February 12, 2006

All the (Political) World’s a Stage

In the last election did you just for a minute wish you could vote for Jed Bartlet, the fictional president on The West Wing? And if I say “woman president,”what’s your first thought--quick--Liberia, Chile, or Geena Davis? With the intersection between politics and culture looking increasingly like an overachieving interstate cloverleaf, it seems fitting that some of the most thoughtful political commentary comes from a former drama critic.

“I think the cultural story and the political news story are inseparable,” says Frank Rich. Rich is op-ed columnist and former chief drama critic for The New York Times; the author of Ghost Light, a memoir; and Hot Seat, a collection of theater reviews; and co-author, with Lisa Aronson, of The Theatre Art of Boris Aronson. His visit to Boston on February 12 for a Celebrity Series “Conversation” gave me the opportunity to consider this writer I have long admired a “City Type” for a day.

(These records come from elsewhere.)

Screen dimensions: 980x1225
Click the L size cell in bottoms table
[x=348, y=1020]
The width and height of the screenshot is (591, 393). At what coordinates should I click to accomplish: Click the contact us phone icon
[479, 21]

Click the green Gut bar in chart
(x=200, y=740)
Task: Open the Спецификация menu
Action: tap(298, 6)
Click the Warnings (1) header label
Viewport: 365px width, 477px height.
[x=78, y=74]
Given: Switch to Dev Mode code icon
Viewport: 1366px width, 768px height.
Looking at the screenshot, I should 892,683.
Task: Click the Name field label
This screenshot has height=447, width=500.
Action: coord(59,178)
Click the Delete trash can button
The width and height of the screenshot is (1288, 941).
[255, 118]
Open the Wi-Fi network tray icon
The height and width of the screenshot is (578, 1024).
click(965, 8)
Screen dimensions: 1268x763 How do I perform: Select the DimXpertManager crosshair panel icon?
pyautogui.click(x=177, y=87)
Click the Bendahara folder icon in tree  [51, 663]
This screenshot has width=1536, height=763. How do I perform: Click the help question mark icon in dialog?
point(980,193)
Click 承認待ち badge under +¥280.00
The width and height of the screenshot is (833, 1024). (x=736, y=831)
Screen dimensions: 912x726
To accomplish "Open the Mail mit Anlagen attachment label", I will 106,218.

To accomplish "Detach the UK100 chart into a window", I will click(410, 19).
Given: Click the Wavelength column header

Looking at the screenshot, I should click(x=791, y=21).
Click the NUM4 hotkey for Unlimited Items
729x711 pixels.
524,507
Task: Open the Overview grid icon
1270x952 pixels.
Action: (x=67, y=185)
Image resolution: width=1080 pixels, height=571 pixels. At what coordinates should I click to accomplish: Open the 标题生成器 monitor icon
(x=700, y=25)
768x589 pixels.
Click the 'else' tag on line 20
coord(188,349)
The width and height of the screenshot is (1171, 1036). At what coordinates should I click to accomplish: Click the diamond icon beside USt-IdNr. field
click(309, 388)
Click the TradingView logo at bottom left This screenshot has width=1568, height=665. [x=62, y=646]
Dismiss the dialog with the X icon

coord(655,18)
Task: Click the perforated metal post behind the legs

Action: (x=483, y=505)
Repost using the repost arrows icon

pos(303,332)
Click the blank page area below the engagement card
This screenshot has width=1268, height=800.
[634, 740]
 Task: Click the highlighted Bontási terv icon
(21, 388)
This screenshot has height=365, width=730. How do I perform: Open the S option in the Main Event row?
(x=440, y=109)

For Rich, who grew up in Washington, D. C., politics and theater have always been interwoven. As a student at Harvard he was both a drama critic and editorial chairman for the Harvard Crimson, foreshadowing his career path from theater to politics.

“Maybe the move was fated to happen, but it wasn’t planned,” Rich says, noting that, in the 1980s, the AIDS epidemic was decimating Broadway. Suddenly theater was a story as much about politics as about stagecraft. “People were literally dying in the wings. I became interested in bursting beyond the bounds of normal reviewing.”

The landscape of news changed, as well.

"The explosion of 24/7 news on television and the Internet,” says Rich, “combined with the swallowing up of network news operations by giant media companies. The changes in media culture and an administration that is probably the most savvy in manipulating that culture have combined to create an almost fictional story line.” He cites as “a classic example” last month’s White House gathering of 13 former secretaries of state and defense which the President, according to news reports, attended for between five and 10 minutes of conversation before everyone arranged themselves for the photo that appeared next morning on front pages across the country.

Surely among the political theater’s greatest hits is the 1992 campaign, where the political-cultural divide blurred as candidate Clinton played sax on late-night television and the nation’s vice president debated a sitcom character, Murphy Brown. By now we’re used to it. We barely blink when scripted illusion trumps reality. When we watched footage of President Bush serving Thanksgiving dinner to the troops in Iraq in 2004, did we even realize that those applauding soldiers and marines were having their cranberry sauce and stuffing at around 6 AM? Looked like Thanksgiving dinner to us. And of course we’ll always have the “Mission Accomplished” backdrop, the summer stock brush clearing.

Thinking back to his reviewing days, Rich says, “I think the least important role of the critic is to come to a judgment about a show.” He tells of another former Times drama critic, the legendary Walter Kerr, who “made you feel what it was like to be in that theater on that night.” Reviewers like Kerr, he says, felt their job was to generate an excitement about the art form, and perhaps to champion something new and exciting, even if it might be unpopular.

Actually, that sounds like political writing, too: trying to offer the reader a front-row seat to what unfolds each day. Since we can’t always attend the performance, we need to rely on someone to tell us about it. We’re hoping for a reality show.